Peu de journalistes connaissent Donald Trump aussi bien que Bob Woodward, célèbre reporter du scandale du Watergate. Pour son livre Rage, il a mené pas moins de 17 entretiens avec le président américain. Il arrivait même que Donald Trump l'appelle tard le soir simplement pour bavarder.
En analysant ces enregistrements, Bob Woodward a relevé un fait frappant: pour chaque phrase où Donald Trump parle du peuple américain, il y en a 100 où il parle de lui-même. Bob Woodward n'a jamais observé un tel égocentrisme chez les neuf autres présidents américains qu’il a couverts – y compris chez Richard Nixon, qu’il a contribué à faire tomber.
Parmi toutes les caractéristiques de Donald Trump – imprévisibilité, goût du scandale, vulgarité –, c’est son narcissisme qui explique le mieux les actions du président américain. Le journaliste suisse Roger Schawinski définit ce trait de caractère comme «un besoin permanent de validation», accompagné d’une surestimation de son importance et d’une «exigence de reconnaissance constante». Il en a fait un livre en 2016, où il évoquait des personnalités comme Lance Armstrong, Sepp Blatter ou Jörg Kachelmann – mais pas Donald Trump.
La Républicaine Nikki Haley conseille des chefs d’entreprise et des politiciens sur la meilleure manière d’interagir avec Donald Trump. Son approche a été détaillée par le New York Times. Première règle: ne jamais décliner une invitation de Donald Trump ni le critiquer publiquement.
Deuxième règle: lui témoigner de la gratitude en toute circonstance. Un Trump vexé peut devenir imprévisible.
Le président ukrainien Volodymyr Zelensky en a fait l’expérience dans le Bureau ovale, lorsqu’il a osé contredire Donald Trump. L’ancien président américain a ensuite déclaré qu’il était bien plus facile de négocier la paix avec Vladimir Poutine qu’avec «l'irrespectueux» Zelensky.
Deux semaines après cet incident – une éternité dans l’univers de Trump – une question se pose: réalise-t-il qu’il s’est trompé? Jeudi dernier, Vladimir Poutine lui a fait comprendre, d'un ton poli, mais sans équivoque, qu'il ne faisait pas grand cas de sa proposition de trêve de 30 jours.

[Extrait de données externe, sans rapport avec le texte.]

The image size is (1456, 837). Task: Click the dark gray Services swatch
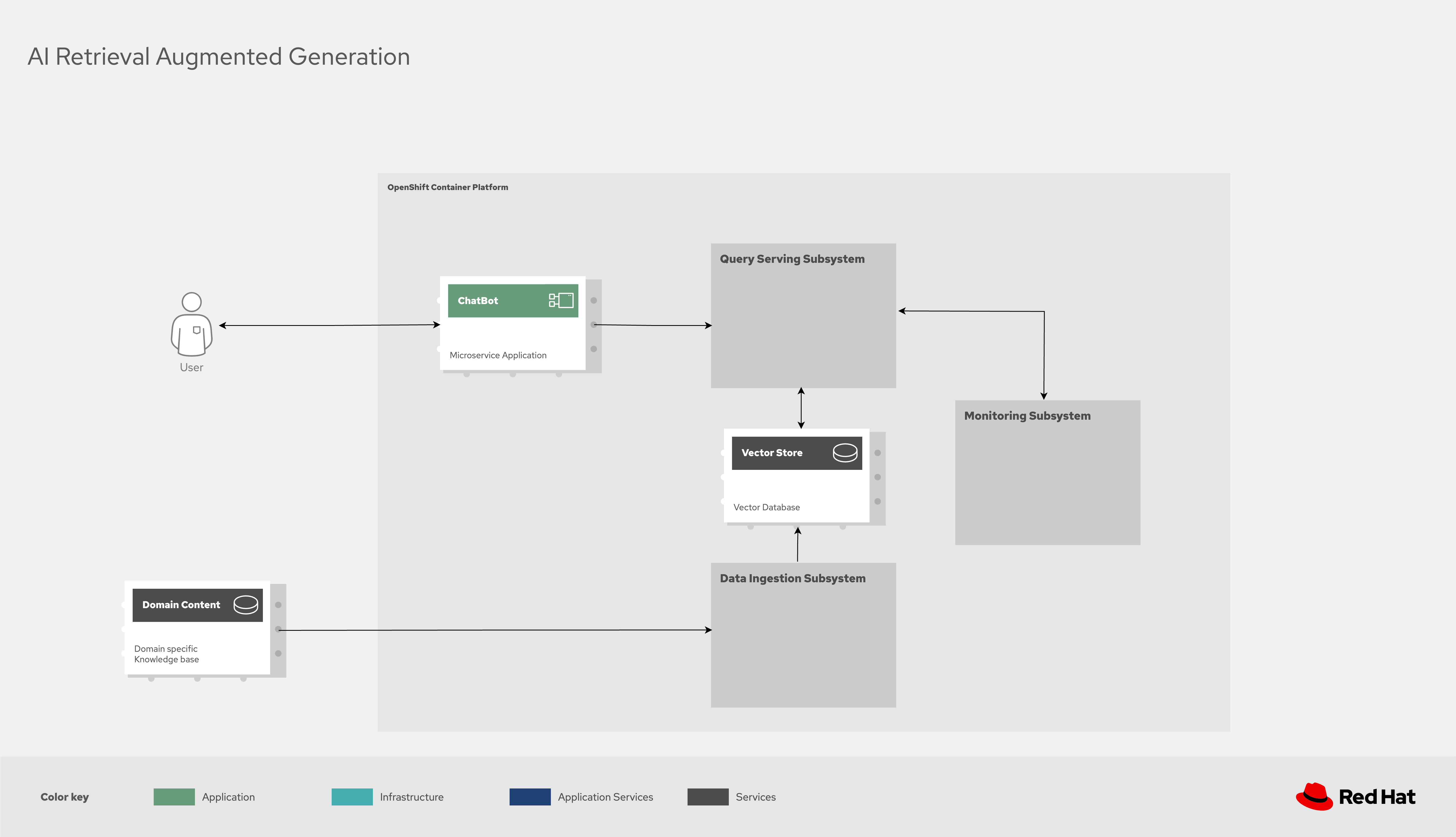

Donald Trump, qui se vante d’être un génie de la négociation et qui promettait de mettre fin à la guerre en 24 heures, vient de se voir publiquement snobé par le Kremlin. Comment va-t-il encaisser cette humiliation? Impossible à dire pour l’instant. Son fidèle allié, le sénateur Lindsey Graham, a toutefois suggéré que les Etats-Unis imposent des sanctions draconiennes à la Russie si elle refuse un cessez-le-feu.

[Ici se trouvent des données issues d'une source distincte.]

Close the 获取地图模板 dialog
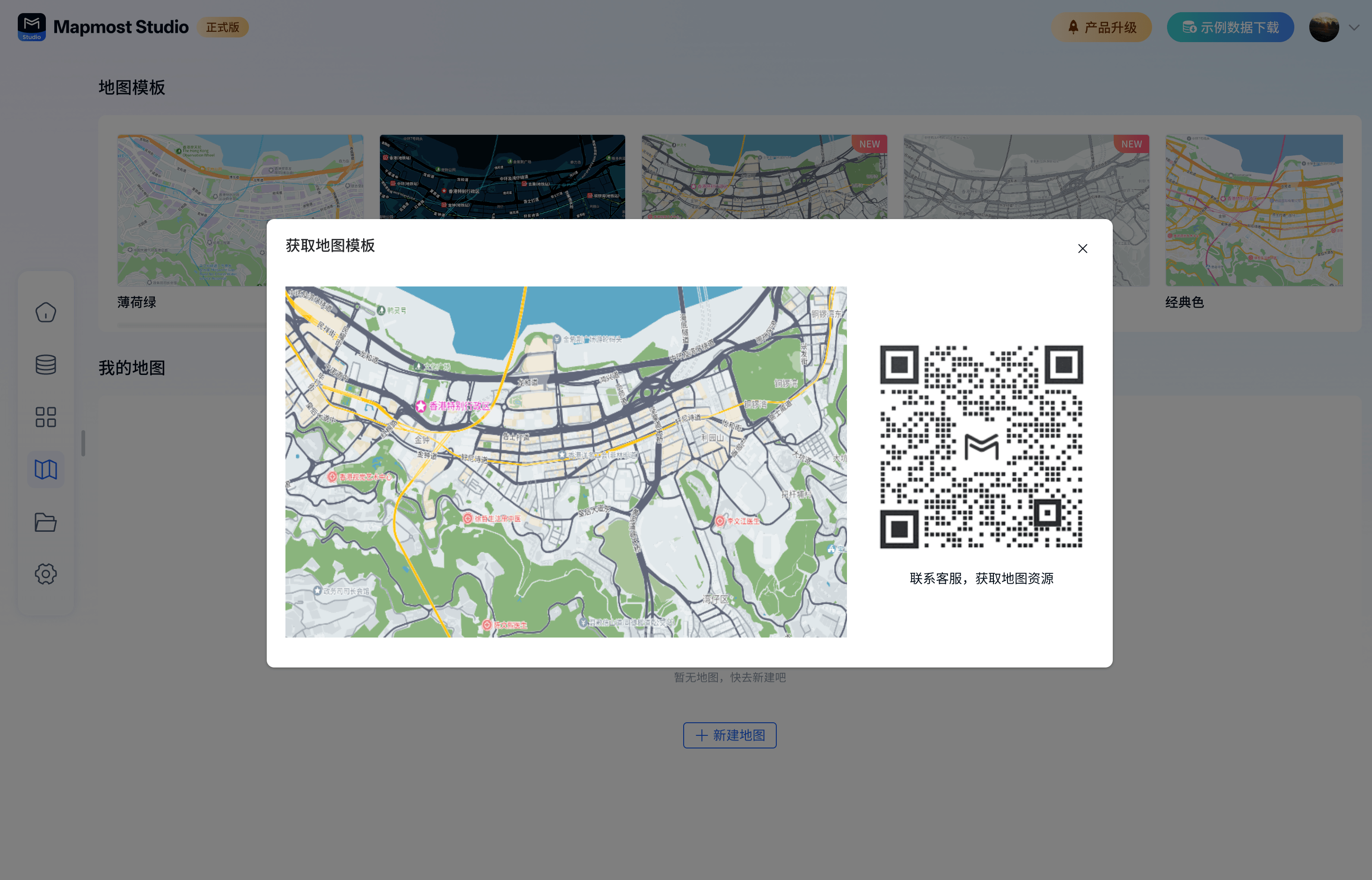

Le narcissisme de Donald Trump est à double tranchant pour l’Ukraine. D’un côté, il est attiré par les hommes forts comme Vladimir Poutine et considère Volodymyr Zelensky comme un «petit joueur». De l’autre, Donald Trump ne supporte pas l’échec: il veut triompher et ne peut revendiquer une victoire que s’il obtient des concessions de la part du Kremlin.
Mais sa stratégie actuelle ne fonctionne pas. Ni l’humiliation de Volodymyr Zelensky ni le gel des livraisons d’armes à l’Ukraine n’ont permis à Donald Trump d’arracher quoi que ce soit à Vladimir Poutine. Au contraire, la Russie a intensifié ses frappes. Si le Kremlin rejette définitivement sa proposition de cessez-le-feu, Donald Trump pourrait bien avoir une réaction drastique. Il pourrait comprendre qu’être conciliant avec Poutine ne lui permettra pas de tenir sa promesse de paix rapide.
Ce ne serait pas la première fois qu’une humiliation pousse Donald Trump à revoir sa stratégie. Si son orgueil est suffisamment blessé, de nouvelles sanctions contre la Russie et un soutien militaire accru à l’Ukraine pourraient tout à coup devenir envisageables. Il a d’ailleurs déjà déclaré à la télévision.
Un narcissique veut être tout – sauf faible.